Wie ernst es aber die Kaiserbäder mit der Weltkulturerbe-Bewerbung meinen, zeigt die ausgeschriebene Stelle beim Eigenbetrieb der Kaiserbäder. Der auf drei Jahre befristete Job lautet: „Wissenschaftlicher Mitarbeiter im Bereich Kunst und Kultur“ mit Schwerpunkt „Umsetzung des Projektes Bäderarchitektur als Weltkulturerbe“. Die Stelle ist inzwischen besetzt. „Auch Sopot hat dafür eine Person eingestellt“, so Marisken.

„Wir geben in drei Jahren für diese Stelle viel Geld aus. Haben wir eine realistische Chance, Weltkulturerbe zu werden?“, fragt Kraft. „Das ist ein mehrjähriger Prozess. Natürlich ist es nicht so einfach, auf die Tentativliste (Vorschlagsliste mit Stätten in Deutschland, die für eine Aufnahme in die Unesco-Liste der Welt empfohlen werden, d. R.) zu kommen. Ein länderübergreifendes Projekt kann aber von Vorteil sein“, so die Bürgermeisterin, die von Rückendeckung aus Schwerin berichtet.

Villen-Schutz bekommt größeren Stellenwert

„Die Bäderarchitektur ist ein Juwel für unsere Gemeinde. Wir sollten alles versuchen, um für uns und die kommenden Generationen diese wunderschöne und geschichtsträchtige Architektur zu bewahren. Oft gibt es Bauanträge, die Villen abzureißen und durch Neubauten zu ersetzen. Das ernsthafte Betreiben der Bewerbung ist ein großes Pfund auch für die Genehmigungsbehörden, hier dem Schutz der alten Villen und damit der Bäderarchitektur einen größeren Stellenwert zuzugestehen“, ergänzt sie.

Von gut angelegtem Geld spricht Hans-Jürgen Merkle (Kaiserbäderbündnis) in Bezug auf die Stelle. „Natürlich gibt sich niemand der Illusion hin, dass wir in drei Jahren auf der Liste stehen. In den drei Jahren haben wir aber mit einer Fachfrau eine Chance, bessere Argumente gegenüber der Denkmalpflege zu bekommen.
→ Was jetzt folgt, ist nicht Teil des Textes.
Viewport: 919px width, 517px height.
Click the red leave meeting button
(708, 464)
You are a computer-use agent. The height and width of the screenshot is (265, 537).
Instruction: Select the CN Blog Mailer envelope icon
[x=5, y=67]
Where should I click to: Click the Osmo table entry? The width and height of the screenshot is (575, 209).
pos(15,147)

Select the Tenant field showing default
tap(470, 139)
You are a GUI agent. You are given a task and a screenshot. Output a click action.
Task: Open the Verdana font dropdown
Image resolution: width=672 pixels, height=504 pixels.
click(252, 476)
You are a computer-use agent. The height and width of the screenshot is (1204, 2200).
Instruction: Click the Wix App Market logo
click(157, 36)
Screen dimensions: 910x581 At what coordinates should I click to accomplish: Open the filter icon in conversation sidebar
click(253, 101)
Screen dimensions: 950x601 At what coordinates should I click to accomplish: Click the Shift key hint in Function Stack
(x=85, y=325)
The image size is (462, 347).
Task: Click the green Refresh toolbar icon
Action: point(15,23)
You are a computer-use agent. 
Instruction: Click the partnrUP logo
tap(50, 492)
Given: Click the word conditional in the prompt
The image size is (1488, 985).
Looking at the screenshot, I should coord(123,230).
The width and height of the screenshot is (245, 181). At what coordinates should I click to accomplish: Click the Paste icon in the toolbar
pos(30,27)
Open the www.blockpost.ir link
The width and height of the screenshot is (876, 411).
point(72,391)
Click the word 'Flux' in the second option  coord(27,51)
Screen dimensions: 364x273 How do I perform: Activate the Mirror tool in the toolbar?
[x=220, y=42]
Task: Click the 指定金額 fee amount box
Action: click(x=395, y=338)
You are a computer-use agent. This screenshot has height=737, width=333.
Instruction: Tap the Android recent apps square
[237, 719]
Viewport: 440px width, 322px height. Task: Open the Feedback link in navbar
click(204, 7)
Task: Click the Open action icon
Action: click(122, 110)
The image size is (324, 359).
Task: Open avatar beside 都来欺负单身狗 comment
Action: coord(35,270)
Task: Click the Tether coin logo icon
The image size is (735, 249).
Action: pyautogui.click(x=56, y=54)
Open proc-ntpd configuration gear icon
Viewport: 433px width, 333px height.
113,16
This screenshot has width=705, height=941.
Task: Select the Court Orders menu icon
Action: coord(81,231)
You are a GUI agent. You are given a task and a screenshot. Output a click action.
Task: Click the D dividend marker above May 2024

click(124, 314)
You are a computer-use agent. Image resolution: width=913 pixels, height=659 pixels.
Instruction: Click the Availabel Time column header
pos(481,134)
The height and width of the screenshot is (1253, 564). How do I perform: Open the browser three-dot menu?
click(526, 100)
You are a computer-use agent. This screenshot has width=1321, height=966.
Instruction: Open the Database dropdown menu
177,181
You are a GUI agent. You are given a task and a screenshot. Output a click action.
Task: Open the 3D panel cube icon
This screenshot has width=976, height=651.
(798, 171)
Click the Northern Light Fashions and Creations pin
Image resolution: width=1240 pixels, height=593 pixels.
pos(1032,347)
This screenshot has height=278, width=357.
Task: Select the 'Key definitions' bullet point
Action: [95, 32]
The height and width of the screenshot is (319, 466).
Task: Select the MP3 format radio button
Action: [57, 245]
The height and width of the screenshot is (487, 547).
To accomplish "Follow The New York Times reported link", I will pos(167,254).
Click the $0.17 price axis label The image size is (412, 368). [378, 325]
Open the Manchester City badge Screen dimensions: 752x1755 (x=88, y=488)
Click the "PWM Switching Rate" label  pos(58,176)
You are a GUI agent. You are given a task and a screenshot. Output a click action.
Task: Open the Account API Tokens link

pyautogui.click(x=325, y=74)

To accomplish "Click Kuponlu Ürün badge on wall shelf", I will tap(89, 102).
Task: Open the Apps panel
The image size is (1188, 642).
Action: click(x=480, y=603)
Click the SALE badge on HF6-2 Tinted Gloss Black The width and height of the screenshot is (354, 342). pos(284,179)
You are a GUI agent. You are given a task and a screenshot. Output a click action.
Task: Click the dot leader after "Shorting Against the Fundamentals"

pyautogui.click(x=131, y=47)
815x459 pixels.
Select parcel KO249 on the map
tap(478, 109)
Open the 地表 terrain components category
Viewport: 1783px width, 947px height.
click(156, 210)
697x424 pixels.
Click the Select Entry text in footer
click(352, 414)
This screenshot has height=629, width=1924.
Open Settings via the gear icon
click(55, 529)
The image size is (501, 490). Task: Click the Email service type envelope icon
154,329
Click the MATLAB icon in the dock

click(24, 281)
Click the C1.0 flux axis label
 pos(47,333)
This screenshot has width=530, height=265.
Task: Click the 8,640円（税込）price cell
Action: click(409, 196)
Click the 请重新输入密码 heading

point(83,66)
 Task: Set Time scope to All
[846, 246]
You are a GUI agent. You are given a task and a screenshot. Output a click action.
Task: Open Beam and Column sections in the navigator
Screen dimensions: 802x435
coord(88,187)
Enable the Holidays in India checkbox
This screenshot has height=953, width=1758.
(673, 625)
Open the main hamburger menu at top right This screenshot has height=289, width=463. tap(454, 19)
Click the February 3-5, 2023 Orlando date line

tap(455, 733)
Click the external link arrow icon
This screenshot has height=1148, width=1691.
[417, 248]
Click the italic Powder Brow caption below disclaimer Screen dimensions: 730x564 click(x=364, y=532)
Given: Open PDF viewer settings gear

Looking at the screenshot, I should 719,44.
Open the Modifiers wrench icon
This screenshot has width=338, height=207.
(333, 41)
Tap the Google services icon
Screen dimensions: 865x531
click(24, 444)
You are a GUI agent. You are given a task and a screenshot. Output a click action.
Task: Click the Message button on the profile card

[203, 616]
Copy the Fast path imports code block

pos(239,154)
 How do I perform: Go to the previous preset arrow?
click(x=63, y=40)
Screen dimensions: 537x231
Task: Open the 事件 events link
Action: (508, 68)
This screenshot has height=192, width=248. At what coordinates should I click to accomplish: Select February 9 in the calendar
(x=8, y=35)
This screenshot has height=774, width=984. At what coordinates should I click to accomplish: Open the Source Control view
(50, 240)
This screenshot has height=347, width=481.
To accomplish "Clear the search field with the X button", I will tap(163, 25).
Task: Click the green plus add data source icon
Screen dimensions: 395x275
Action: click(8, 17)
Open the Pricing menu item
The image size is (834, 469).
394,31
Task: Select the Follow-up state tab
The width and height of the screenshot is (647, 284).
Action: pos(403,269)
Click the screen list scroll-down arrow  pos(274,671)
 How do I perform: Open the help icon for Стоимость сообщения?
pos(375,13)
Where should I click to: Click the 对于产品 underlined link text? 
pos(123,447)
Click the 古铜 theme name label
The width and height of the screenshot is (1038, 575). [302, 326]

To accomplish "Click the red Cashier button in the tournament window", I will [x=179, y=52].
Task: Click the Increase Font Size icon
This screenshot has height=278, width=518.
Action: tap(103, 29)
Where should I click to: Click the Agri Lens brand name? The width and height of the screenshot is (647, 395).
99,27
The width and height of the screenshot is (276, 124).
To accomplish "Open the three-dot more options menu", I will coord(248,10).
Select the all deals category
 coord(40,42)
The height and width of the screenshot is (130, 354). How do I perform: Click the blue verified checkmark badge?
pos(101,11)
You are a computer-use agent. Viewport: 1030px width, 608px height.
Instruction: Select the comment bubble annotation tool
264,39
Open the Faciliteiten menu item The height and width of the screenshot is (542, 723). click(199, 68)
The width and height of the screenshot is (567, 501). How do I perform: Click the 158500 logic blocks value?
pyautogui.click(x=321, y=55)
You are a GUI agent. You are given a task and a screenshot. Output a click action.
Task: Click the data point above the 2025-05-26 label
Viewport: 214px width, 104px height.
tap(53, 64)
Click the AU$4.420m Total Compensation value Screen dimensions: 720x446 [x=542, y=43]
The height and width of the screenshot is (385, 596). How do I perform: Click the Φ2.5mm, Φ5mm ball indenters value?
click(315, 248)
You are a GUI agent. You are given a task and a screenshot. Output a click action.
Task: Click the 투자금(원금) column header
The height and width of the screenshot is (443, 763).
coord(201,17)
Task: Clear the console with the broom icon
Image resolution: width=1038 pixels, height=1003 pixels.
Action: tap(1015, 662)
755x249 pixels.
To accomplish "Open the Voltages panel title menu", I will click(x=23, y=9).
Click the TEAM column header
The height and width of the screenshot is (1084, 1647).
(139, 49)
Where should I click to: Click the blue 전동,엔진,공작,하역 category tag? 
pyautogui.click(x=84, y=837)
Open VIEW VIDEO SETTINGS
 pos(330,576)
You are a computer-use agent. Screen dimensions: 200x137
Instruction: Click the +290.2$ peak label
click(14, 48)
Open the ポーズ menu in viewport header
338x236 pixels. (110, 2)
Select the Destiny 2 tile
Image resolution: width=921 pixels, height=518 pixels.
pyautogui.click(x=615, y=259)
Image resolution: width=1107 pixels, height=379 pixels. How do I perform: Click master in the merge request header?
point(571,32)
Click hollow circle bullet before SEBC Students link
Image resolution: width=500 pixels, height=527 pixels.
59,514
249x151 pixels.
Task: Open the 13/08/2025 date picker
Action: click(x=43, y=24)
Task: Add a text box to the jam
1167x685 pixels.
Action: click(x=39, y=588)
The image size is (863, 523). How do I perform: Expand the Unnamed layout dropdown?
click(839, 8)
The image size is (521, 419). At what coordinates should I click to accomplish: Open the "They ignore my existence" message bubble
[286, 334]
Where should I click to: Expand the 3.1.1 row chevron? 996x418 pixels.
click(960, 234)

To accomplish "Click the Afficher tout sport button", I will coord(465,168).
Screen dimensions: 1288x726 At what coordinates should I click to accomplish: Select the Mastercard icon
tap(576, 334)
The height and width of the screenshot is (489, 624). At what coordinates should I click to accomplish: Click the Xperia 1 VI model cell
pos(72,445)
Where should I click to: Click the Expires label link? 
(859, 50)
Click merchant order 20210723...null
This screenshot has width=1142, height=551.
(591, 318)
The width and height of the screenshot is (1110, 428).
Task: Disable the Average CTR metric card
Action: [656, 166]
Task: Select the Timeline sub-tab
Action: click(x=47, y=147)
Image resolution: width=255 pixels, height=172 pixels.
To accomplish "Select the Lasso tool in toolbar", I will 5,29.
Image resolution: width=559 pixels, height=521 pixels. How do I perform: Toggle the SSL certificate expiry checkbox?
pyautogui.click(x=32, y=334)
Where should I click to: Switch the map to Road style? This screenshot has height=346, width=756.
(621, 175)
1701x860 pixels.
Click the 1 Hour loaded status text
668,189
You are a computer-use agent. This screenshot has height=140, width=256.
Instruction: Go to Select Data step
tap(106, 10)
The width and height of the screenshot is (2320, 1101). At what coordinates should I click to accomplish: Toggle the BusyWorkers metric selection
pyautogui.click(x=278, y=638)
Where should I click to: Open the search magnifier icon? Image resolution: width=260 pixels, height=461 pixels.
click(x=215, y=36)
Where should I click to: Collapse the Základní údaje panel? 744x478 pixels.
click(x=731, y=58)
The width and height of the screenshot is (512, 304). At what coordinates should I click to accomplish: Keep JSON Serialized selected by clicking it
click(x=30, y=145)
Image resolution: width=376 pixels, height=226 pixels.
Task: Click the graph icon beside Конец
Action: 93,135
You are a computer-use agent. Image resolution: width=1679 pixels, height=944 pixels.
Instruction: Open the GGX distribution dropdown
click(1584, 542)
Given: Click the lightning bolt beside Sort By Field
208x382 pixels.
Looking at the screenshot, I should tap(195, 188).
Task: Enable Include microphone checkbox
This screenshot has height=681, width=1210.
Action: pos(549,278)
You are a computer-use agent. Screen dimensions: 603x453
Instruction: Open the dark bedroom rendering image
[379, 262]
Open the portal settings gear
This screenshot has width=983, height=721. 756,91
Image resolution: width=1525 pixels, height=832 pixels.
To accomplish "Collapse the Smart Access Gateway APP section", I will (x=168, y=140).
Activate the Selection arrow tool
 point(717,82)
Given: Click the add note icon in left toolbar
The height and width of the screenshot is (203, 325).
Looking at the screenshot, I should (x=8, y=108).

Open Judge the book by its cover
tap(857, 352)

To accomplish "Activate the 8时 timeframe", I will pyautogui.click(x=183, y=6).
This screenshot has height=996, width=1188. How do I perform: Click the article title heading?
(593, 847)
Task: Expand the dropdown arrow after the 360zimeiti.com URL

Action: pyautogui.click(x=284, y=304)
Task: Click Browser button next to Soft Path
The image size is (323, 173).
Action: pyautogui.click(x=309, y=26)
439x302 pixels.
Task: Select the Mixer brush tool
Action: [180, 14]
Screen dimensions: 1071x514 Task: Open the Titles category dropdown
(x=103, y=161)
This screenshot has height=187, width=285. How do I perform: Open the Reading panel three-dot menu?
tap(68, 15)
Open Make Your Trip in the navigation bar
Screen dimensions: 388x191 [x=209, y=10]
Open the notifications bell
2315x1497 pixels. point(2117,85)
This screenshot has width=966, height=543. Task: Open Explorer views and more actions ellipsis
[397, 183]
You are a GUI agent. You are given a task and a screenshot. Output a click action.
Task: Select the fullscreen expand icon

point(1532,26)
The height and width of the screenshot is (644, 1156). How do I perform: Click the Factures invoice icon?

Schließlich geht es um den Schutz unserer Baudenkmäler.“

In Mecklenburg-Vorpommern haben es bereits die Altstädte von Stralsund und Wismar (seit 2002) geschafft, in die Reihe bedeutender Kunst- und Kulturschätze aufgenommen zu werden. „Die Zusammenarbeit mit Sopot ist nur ein Anfang. Schauen Sie auf Baden-Baden, das nach vielen Jahren mit internationalen Partnern im vergangenen Jahr Welterbestätte geworden ist“, so Merkle. Und zwar als Teil von „Great Spa of Europe“. Dahinter steckt der Zusammenschluss von elf bedeutenden Kurstädten aus insgesamt sieben Nationen. Dieses Modell könnte auch für herausragende Badeorte funktionieren, so Merkle.

Der Weg bis zum Weltkulturerbe führt über Schwerin, den Bund bis nach Paris, wo die United Nations Educational, Scientific and Cultural Organization, kurz: Unesco, ihren Sitz hat.